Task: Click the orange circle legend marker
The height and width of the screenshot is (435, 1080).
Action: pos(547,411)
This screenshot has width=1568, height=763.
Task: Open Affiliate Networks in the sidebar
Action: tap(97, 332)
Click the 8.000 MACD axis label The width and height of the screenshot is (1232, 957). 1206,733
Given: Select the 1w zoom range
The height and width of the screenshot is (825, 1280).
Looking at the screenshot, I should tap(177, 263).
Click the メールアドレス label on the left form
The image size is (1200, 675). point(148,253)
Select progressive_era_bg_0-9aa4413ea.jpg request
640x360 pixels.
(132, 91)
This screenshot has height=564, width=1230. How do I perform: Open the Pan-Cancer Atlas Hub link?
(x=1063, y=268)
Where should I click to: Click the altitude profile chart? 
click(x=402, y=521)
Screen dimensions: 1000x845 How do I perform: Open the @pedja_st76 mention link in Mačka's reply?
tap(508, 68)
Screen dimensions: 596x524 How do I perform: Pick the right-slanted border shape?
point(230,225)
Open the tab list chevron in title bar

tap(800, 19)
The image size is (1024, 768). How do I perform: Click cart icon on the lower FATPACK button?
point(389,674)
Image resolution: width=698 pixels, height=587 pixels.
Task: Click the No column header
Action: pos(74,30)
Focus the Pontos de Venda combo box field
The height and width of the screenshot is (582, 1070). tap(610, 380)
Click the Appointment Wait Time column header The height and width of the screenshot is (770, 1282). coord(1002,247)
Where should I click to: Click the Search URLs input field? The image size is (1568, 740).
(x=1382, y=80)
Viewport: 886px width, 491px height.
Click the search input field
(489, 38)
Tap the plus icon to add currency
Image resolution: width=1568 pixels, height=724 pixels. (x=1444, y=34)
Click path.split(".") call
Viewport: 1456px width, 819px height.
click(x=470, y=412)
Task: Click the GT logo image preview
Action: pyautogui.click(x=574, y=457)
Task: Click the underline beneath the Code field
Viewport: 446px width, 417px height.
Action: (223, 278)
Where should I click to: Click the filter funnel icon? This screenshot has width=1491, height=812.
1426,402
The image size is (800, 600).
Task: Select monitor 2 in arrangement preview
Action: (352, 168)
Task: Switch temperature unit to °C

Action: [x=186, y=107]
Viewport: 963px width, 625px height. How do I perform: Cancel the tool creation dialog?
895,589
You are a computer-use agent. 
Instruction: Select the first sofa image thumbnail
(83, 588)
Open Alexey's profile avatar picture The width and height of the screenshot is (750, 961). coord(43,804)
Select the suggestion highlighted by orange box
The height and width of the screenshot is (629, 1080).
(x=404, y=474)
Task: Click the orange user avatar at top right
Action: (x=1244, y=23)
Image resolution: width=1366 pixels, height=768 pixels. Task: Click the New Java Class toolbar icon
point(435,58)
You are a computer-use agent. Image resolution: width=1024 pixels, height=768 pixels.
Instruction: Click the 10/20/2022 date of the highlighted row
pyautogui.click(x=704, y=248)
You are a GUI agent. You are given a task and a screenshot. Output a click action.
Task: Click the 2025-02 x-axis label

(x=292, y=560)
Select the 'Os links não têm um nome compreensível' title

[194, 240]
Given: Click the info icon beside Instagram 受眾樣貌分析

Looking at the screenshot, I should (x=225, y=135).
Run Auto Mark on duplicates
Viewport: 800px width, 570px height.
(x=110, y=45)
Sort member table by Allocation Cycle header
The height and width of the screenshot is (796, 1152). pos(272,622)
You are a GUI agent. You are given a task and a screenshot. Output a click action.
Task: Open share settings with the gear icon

_Work task_:
Across the material, how many lines contain "computer"? The reply must be that number and nothing else.

_Solution for this exercise_:
2